Ce phénomène contribue évidemment à la dévalorisation de notre métier. Quelle image de notre profession donne-t-on si n’importe qui ou presque peut devenir professeur après un entretien de 30 minutes ? Imaginez si je prétendais devenir vétérinaire parce que j’ai un chat… Cela laisse penser à la société qu’il n’y a pas besoin de compétences réelles pour devenir enseignant, et donc qu’on peut rogner un peu plus chaque année sur notre pouvoir d’achat.

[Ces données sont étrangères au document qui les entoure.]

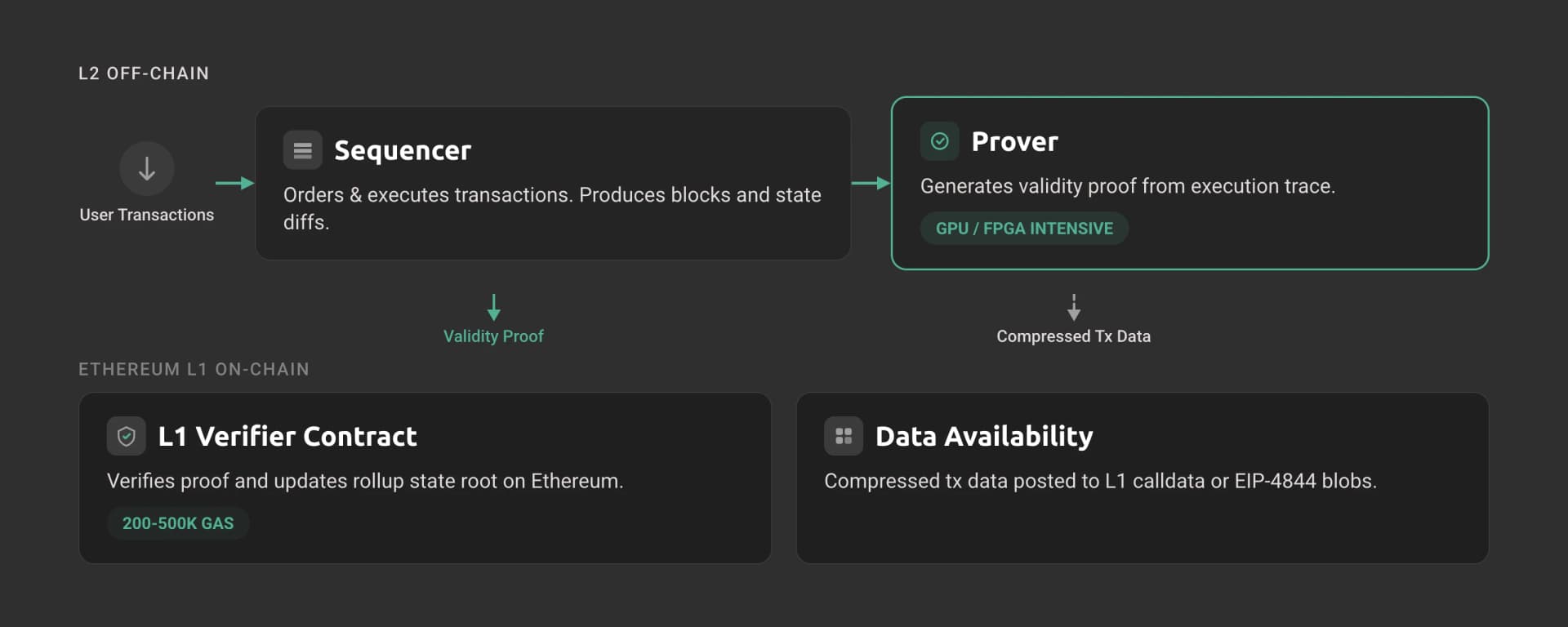
Task: Click the L1 Verifier shield icon
Action: 126,436
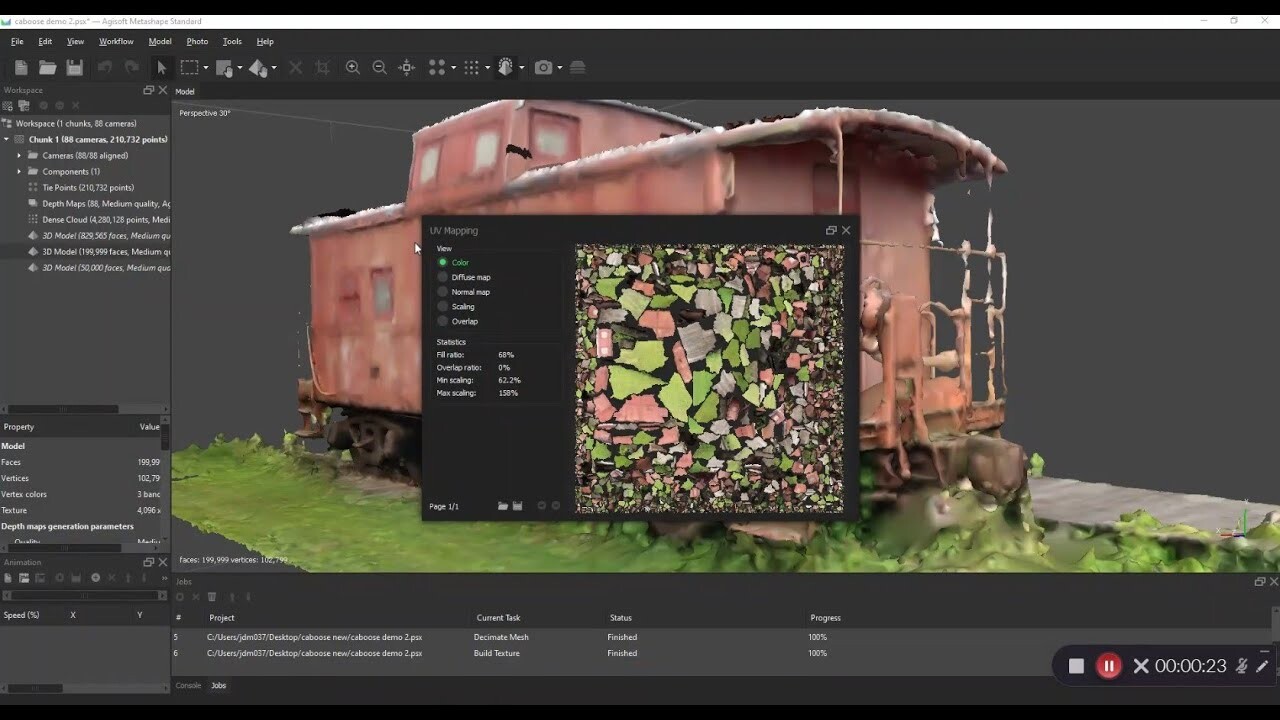Open a project with folder icon
The image size is (1280, 720).
pyautogui.click(x=47, y=68)
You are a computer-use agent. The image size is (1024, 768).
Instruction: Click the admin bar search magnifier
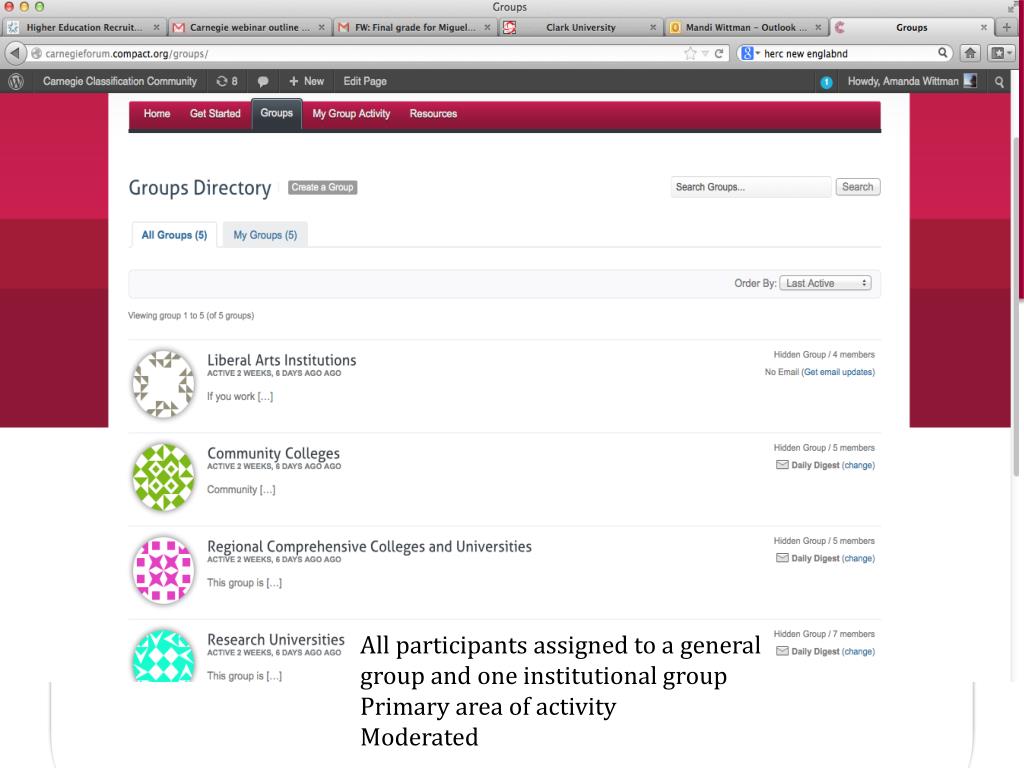pos(999,82)
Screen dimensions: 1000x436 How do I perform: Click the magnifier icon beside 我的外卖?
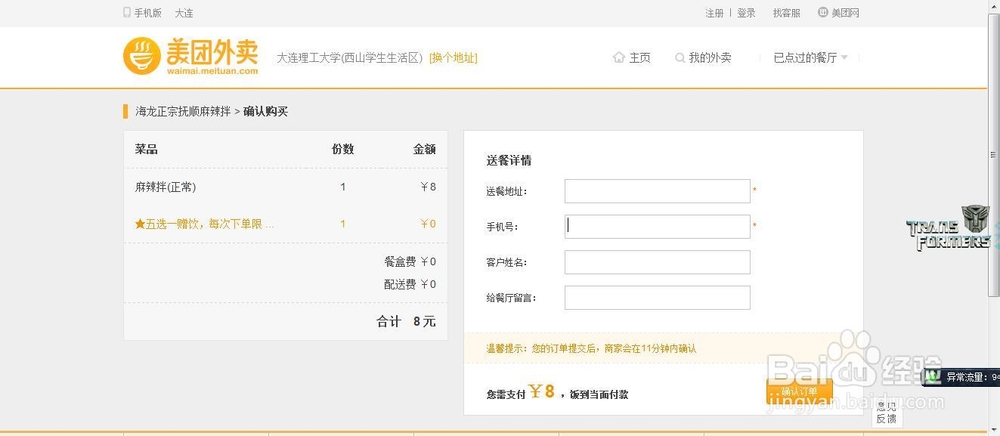pos(680,58)
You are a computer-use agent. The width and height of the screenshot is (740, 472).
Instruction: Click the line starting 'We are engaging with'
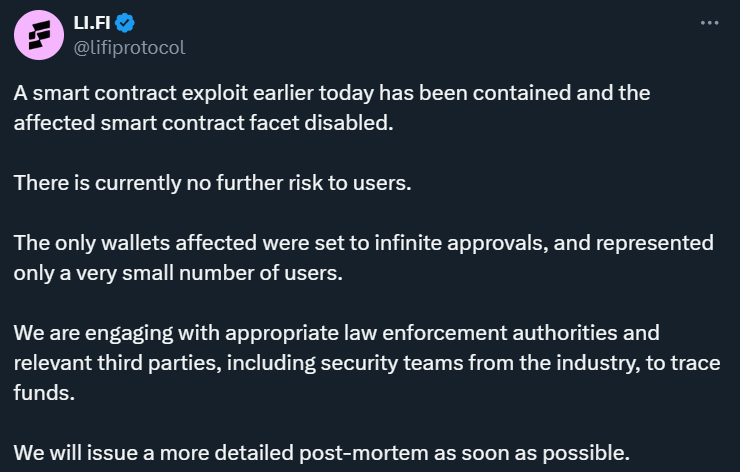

Et c’est ainsi que des personnes, certes pleines de bonne volonté, mais qui ne connaissent rien à nos conditions de travail et à ce qui constitue notre professionnalité, viennent postuler parce qu’elles ont bien aimé faire des devoirs de maths avec leurs enfants.

Le pire dans tout cela, c’est que le rectorat de Versailles en a fait toute une mise en scène. On se retrouve avec la lie de la com’ : on se réjouit de la réussite d’un « job dating », alors même que c’est un terrible aveu d’échec que de se retrouver à devoir organiser une telle mascarade. On a l’impression d’être chez Orwell, et on cherche sciemment à tromper les citoyens sur ce que constitue cette opération.

Ce n’est pas parce qu’on utilise une expression anglaise pour faire « in » et « monde de l’entreprise » que le processus est positif. Au contraire, on se sert de ce langage comme d’un cache-misère. Pour résumer, la maison brûle, et le rectorat de Versailles se félicite du fait que ça lui permet de faire des économies de chauffage.